Quote the entries word for word. Omit the pictures.

Stored data entries
□ □ □ □ □

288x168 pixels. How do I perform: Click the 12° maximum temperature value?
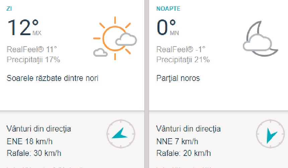coord(19,27)
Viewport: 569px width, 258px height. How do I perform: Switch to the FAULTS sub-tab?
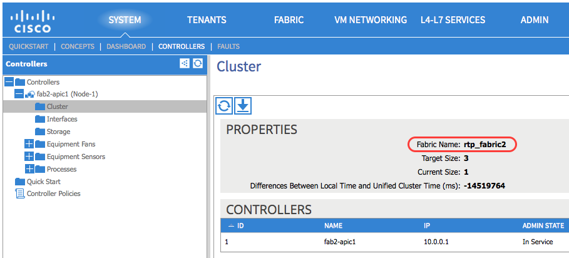[228, 46]
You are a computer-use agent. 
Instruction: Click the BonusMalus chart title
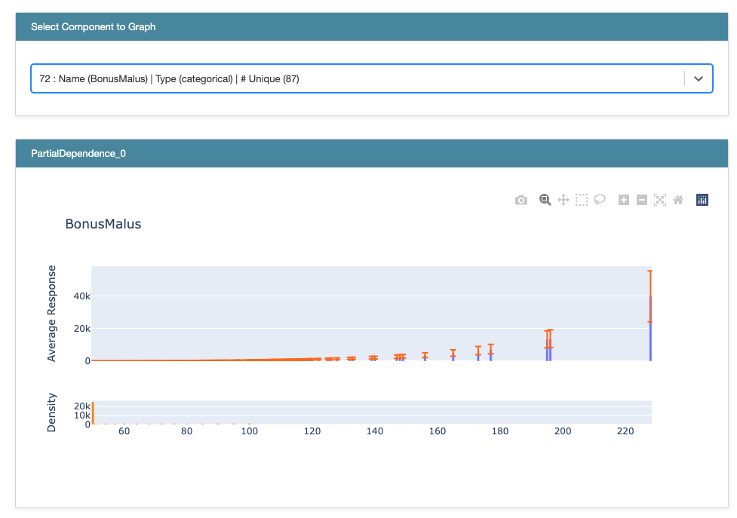pos(103,224)
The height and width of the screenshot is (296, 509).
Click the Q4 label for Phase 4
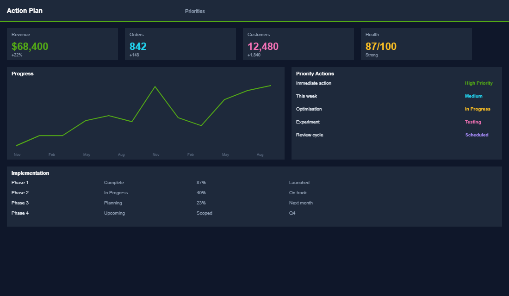pyautogui.click(x=292, y=213)
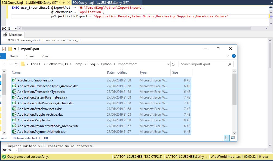This screenshot has width=273, height=161.
Task: Sort files by the Date modified column header
Action: (117, 72)
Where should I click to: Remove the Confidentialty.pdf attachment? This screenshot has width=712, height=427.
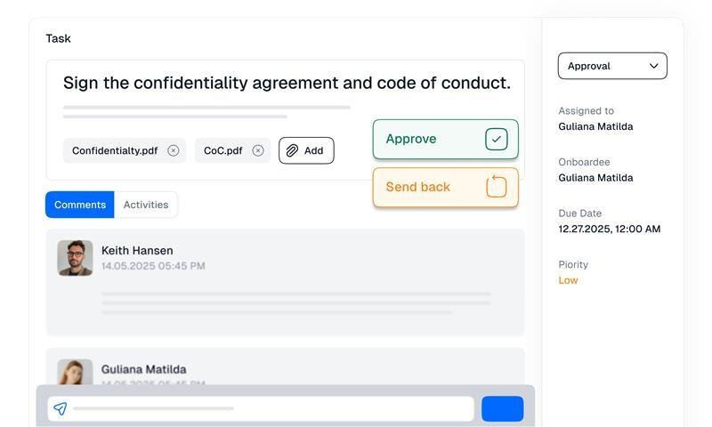[174, 150]
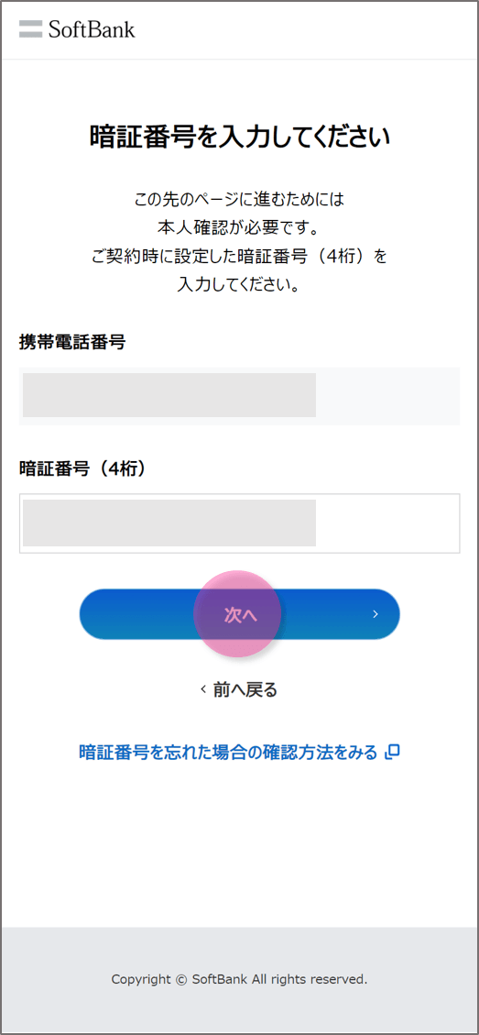The image size is (479, 1035).
Task: Select the 暗証番号（4桁） input field
Action: (x=240, y=523)
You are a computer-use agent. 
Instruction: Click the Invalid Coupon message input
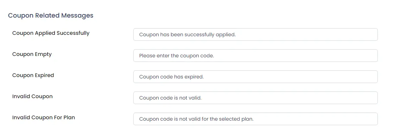tap(255, 98)
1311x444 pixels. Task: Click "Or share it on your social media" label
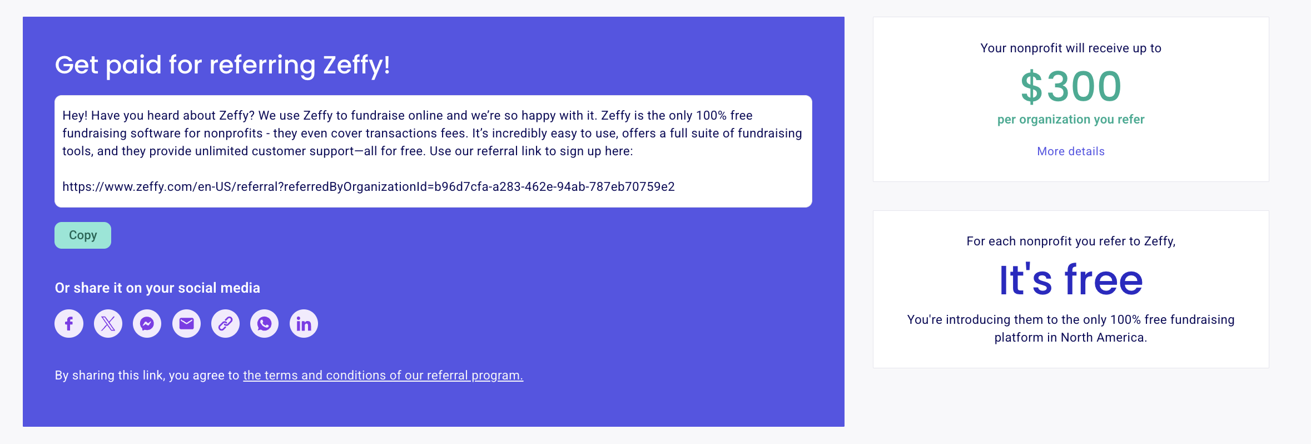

□ □ □ □ □

▶ [Completed exercise]:
288x168 pixels. How do I perform: Click the 12° maximum temperature value?
coord(19,27)
Viewport: 569px width, 258px height. How do I perform: Switch to the FAULTS sub-tab?
[228, 46]
You are a computer-use agent. 
Instruction: Click the BonusMalus chart title
pos(103,224)
The height and width of the screenshot is (296, 509).
Click the Q4 label for Phase 4
pyautogui.click(x=292, y=213)
This screenshot has width=273, height=161.
Task: Sort files by the Date modified column header
Action: (117, 72)
Where should I click to: Remove the Confidentialty.pdf attachment? This screenshot has width=712, height=427.
[174, 150]
The image size is (479, 1035).
Task: Select the 暗証番号（4桁） input field
Action: (x=240, y=523)
You are a computer-use agent. 
Instruction: Click the Invalid Coupon message input
tap(255, 98)
1311x444 pixels. Task: Click "Or share it on your social media" label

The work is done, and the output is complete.